El tiempo del reencuentro es indiferente, porque finalmente lo que se reconecta es la esencia.

Hace algún tiempo pensaba que la esencia era atemporal, pero en realidad ahora entiendo que evoluciona. Tantos reencuentros la envuelven y la revuelcan. Claro, se saborea el revolcón.
Yo estaba de viaje, solo. No sé cuánto tiempo durará esta soledad, pero la mezcla de nostalgia con libertad tiene un efecto poderoso. Viajar solo es también redescubrirse y tomar decisiones constitutivas.
Hoy cumplo treinta y siete años y sigo viajando solo. Para este viaje, la cúspide de mi universo es el París del Pont Neuf y de l’Ile de la Cité. Es un universo que me cuesta dejar, que no quiero que le pertenezca a un viaje.

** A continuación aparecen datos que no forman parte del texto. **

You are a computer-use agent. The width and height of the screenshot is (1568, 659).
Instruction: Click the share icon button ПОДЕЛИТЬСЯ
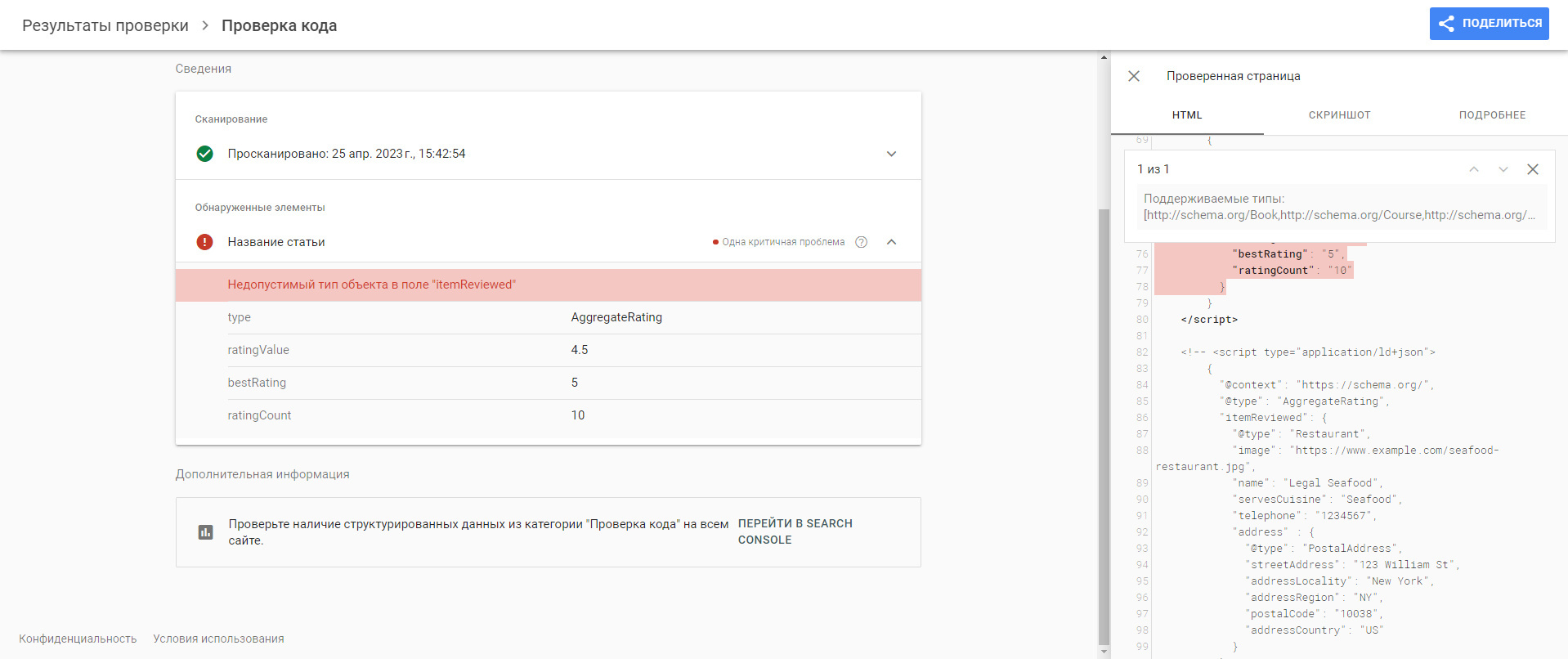tap(1489, 24)
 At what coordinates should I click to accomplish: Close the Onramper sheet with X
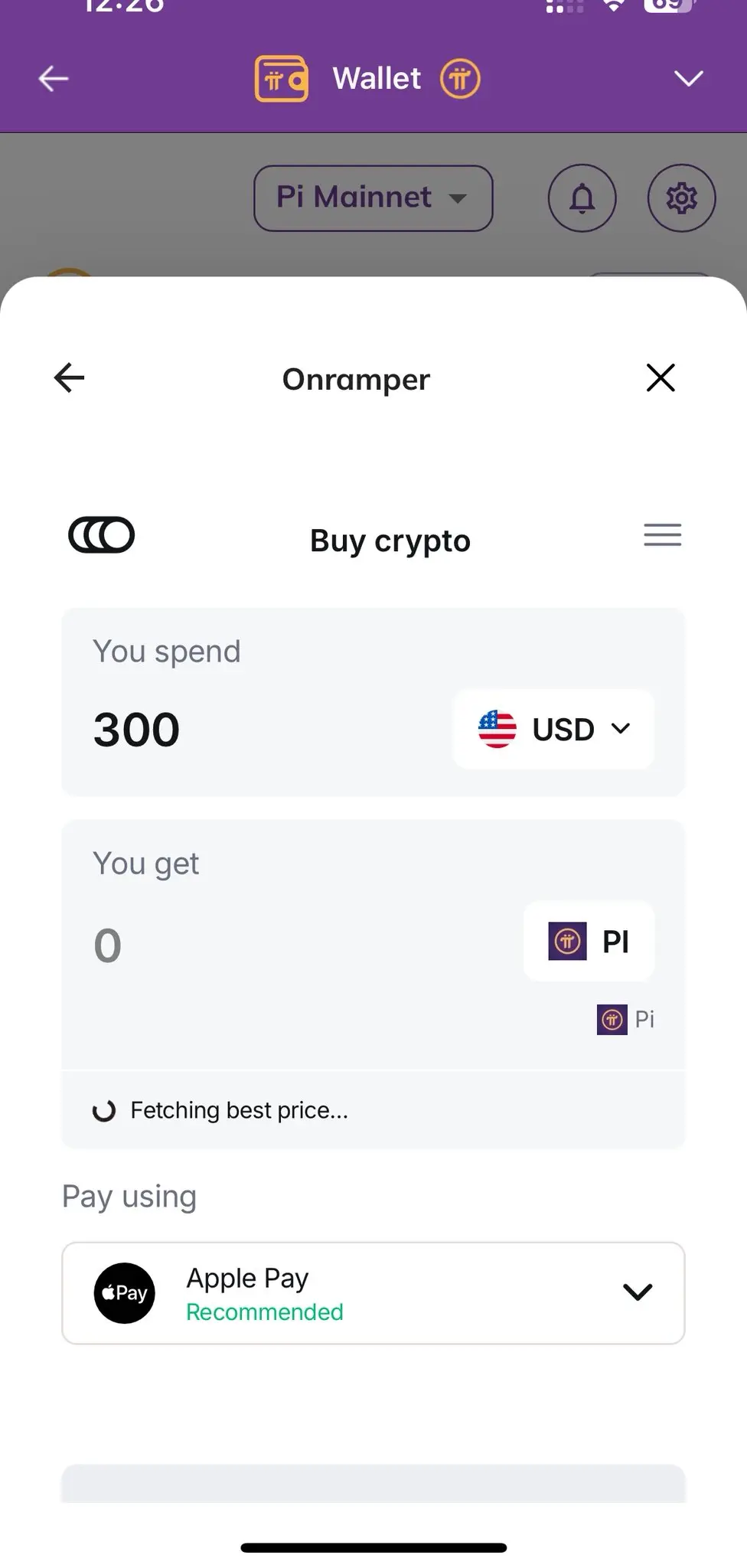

Hoy llego a este viaje transformado, pero qué importa, porque tú recién me redescubriste así. Es quien soy ahora. Y, la verdad, es que no tengo la menor idea de cómo llegas tú al tuyo. No importa. Pues ya son bastantes variables las que nos llevaron a reencontrarnos. No hay más preguntas que sean necesarias.
También entiendo que finalmente somos las decisiones que tomamos y que a estas alturas de la vida ya sabemos perfectamente lo que ganamos y lo que perdemos, al menos con las decisiones más importantes.
Así es que las energías que recubren el azar, que se apoderan de las circunstancias, son finalmente las que quedarán grabadas en una imagen, en una canción, en una palabra…

Allí estamos. Listos para lanzarnos, porque la vida es así, al menos así lo es en este viaje. Un viaje a través de la vida misma.
Mi alma solitaria entra mañana en otro túnel desconocido, que es el reencuentro con mi casa. Vuelvo completamente transformado, por tantos reencuentros, por tantas energías, por tantos revolcones del alma..
Sé que mañana seré alguien más y allí empieza otro viaje y tantos otros reencuentros más.